## Task objective
Would you please copy every line below that includes the string "computer"?

## Data under study
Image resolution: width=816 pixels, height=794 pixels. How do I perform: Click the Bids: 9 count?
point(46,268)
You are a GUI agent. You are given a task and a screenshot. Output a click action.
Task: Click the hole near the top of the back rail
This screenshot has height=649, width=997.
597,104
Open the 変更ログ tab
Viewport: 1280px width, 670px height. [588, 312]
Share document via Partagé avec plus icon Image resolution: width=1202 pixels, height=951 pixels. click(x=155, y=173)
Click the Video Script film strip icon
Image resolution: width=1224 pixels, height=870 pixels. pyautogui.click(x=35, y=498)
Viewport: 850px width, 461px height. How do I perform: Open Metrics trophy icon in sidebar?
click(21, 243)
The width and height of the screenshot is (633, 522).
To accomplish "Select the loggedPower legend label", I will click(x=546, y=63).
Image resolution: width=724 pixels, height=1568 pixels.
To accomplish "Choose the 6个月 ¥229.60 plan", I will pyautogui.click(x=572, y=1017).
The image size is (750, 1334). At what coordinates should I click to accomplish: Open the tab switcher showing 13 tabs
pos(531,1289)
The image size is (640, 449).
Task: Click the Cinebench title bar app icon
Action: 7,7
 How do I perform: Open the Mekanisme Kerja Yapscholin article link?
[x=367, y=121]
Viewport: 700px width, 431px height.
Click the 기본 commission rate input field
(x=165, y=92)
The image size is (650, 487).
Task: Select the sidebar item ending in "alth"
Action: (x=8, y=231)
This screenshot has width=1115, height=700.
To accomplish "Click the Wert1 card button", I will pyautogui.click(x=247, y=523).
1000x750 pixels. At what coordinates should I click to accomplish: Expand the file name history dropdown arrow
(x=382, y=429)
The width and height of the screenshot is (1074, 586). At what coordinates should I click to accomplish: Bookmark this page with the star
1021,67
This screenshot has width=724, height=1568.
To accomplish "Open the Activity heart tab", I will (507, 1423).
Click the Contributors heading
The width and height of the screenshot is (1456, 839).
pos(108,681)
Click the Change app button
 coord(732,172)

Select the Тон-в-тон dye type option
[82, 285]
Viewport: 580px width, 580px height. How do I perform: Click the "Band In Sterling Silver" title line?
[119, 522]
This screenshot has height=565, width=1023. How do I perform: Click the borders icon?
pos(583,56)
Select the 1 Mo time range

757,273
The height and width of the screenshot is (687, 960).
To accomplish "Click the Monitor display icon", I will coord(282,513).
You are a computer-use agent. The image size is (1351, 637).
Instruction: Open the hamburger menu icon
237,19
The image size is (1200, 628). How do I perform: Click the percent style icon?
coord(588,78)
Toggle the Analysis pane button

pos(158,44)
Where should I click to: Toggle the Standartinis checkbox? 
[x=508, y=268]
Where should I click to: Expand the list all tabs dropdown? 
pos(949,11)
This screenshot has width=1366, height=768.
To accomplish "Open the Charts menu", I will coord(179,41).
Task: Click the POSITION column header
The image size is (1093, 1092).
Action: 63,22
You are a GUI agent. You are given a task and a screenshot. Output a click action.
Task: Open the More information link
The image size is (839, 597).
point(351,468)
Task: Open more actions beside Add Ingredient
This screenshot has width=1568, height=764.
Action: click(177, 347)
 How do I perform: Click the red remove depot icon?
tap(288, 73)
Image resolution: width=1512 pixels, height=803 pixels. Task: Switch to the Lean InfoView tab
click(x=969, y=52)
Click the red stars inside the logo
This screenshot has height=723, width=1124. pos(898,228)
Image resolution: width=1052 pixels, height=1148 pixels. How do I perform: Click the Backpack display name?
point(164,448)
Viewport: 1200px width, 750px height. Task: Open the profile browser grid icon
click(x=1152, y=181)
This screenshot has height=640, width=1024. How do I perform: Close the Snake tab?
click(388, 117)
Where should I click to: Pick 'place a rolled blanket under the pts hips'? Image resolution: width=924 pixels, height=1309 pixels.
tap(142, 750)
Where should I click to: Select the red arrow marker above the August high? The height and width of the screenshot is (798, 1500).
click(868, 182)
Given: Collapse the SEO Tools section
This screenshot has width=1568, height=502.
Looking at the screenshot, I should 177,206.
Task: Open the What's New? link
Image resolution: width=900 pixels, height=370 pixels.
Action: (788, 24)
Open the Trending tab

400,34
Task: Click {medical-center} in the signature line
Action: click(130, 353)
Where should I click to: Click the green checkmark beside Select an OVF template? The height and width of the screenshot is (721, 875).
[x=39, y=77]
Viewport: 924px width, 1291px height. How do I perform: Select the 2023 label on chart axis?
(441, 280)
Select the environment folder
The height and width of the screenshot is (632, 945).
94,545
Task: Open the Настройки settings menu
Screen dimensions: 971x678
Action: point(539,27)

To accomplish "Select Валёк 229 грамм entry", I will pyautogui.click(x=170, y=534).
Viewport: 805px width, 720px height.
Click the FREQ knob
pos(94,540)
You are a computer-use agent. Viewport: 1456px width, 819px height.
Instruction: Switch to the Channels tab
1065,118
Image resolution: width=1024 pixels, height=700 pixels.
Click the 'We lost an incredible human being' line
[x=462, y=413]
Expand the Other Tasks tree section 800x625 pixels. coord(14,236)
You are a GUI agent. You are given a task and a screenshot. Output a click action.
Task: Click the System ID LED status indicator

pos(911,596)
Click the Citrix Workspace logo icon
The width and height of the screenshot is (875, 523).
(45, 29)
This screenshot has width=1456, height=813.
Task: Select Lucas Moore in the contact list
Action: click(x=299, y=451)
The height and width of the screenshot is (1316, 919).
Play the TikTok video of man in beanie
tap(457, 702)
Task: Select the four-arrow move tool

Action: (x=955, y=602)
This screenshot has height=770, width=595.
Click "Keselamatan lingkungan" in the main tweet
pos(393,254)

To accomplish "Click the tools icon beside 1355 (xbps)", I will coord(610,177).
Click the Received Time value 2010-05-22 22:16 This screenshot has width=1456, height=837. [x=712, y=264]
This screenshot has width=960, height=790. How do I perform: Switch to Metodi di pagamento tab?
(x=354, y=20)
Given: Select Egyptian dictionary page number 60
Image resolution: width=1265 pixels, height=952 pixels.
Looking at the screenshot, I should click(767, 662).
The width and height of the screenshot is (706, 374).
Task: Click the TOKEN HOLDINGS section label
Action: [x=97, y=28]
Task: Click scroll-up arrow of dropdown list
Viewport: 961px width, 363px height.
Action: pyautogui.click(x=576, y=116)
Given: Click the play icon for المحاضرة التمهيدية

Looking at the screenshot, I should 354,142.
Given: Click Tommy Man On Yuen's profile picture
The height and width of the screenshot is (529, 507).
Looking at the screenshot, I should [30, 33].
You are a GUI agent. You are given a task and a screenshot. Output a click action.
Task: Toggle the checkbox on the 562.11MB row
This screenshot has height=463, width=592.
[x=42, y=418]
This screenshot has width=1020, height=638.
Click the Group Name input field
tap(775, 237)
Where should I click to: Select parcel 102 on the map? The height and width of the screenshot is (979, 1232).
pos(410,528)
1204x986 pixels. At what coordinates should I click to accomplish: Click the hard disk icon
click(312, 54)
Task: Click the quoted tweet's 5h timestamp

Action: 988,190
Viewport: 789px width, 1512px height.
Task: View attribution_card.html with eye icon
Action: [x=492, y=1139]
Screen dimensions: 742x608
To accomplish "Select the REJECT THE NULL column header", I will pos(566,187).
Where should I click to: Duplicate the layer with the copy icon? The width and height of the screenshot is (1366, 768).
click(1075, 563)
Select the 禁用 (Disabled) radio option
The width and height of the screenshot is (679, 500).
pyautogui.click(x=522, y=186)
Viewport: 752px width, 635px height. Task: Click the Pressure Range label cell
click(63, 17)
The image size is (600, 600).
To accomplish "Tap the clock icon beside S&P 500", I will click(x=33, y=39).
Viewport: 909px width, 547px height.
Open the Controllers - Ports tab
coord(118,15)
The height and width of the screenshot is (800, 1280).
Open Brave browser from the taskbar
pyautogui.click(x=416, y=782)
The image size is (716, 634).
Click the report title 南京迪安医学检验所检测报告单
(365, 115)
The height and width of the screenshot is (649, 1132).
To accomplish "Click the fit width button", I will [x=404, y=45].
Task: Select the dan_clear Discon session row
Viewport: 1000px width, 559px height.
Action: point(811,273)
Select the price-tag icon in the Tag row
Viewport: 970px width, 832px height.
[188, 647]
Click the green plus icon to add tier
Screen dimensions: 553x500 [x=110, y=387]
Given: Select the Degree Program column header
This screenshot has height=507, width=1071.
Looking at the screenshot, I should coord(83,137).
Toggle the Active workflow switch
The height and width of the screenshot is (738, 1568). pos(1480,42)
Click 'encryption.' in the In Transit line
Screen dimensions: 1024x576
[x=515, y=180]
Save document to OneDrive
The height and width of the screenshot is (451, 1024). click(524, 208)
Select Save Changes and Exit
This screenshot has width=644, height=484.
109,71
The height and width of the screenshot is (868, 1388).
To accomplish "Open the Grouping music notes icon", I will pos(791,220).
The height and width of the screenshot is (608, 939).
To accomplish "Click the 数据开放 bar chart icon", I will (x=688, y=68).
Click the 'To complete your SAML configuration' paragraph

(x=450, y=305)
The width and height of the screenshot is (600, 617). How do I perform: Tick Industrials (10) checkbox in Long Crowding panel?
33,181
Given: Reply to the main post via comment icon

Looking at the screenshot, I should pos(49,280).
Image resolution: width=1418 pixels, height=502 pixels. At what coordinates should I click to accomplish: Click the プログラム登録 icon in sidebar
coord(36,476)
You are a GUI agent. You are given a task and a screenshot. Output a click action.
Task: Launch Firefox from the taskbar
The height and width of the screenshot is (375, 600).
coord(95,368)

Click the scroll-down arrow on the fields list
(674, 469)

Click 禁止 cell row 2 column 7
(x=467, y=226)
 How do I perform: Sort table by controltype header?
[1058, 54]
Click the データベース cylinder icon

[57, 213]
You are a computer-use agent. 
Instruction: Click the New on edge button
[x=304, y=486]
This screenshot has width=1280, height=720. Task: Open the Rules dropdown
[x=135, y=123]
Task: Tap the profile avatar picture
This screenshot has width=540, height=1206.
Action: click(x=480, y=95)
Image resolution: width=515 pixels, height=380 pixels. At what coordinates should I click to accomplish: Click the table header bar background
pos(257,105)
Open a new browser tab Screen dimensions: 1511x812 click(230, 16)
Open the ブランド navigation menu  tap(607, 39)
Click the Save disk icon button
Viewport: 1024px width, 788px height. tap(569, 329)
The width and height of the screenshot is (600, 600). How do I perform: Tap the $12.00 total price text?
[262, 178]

## Response box
You are a computer-use agent. The image size is (1351, 637).
You are a computer-use agent. Viewport: 1456px width, 819px height.
You are a computer-use agent. 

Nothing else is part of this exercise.